At some point you have to wonder: is an LLM making your hiring decision really better than rolling a dice? At least the dice doesn't give you the illusion of rationality, it doesn't generate a neat sounding paragraph "explaining" why candidate A is the obvious choice. The LLM produces content that looks like reasoning but has no actual causal connection to the decision - it's a mimicry of explanation without true substance of causation.
You can argue that humans do the same thing. But post-hoc reasoning is often a feedback loop for the eventual answer. That's not the case for LLMs.
> it doesn't generate a neat sounding paragraph "explaining" why candidate A is the obvious choice.
Here I will argue that humans do the same thing. For any business of any size recruitment has been pretty awful in recent history. The end user, that is the manager the employee will be hired under is typically a later step after a lot of other filters, some automated some not.
At the end of the day the only way is to measure the results. Do LLMs produce better hiring results than some outside group?

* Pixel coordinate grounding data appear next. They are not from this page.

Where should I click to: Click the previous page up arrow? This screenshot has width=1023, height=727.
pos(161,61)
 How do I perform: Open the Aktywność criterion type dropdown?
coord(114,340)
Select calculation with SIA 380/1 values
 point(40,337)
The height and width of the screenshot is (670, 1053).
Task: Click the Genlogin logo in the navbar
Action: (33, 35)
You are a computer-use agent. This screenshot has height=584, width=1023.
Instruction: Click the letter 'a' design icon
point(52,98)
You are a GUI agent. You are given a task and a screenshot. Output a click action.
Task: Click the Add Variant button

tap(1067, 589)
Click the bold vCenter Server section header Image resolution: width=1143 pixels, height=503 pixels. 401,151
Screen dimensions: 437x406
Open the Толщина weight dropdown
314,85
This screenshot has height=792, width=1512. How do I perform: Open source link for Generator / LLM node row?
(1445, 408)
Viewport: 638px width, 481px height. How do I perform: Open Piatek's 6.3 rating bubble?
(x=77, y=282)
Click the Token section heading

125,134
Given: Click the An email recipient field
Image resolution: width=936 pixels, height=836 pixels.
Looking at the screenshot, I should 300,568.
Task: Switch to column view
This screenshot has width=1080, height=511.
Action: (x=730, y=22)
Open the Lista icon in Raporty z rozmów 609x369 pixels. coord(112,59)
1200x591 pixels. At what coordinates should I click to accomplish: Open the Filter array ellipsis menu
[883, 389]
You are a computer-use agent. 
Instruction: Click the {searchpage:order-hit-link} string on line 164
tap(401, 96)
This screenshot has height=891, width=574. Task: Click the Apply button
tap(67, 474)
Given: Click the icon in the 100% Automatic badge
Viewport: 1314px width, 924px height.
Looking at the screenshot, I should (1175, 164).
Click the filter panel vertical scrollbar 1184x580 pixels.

Also, LLMs seem very good at medical pre-diagnosis. If you accurately portray your symptoms to them they come back with a decent list of possible candidates. In barbaric nations like the US where medical care can easily lead to bankruptcy people are going to use it as a filter to determine if they should go in for a visit.
What initially drew me to David Hume was a quote from his discussions of miracles in "An Enquiry Concerning Human Understanding" (name of chapter is "Of Miracles").
That said, I began with "A Treatise of Human Nature" around the age of 17, translated to my native language (his works are not an easy read in English, IMO), due to my interest in both philosophy and psychology.
If you haven't read them yet, I would certainly recommend them. I would recommend the latter I mentioned even if you are not interested in psychology (but may be interested in epistemology, philosophy of mind, and/or ethics), as he gets into detail about his "impressions" vs "ideas".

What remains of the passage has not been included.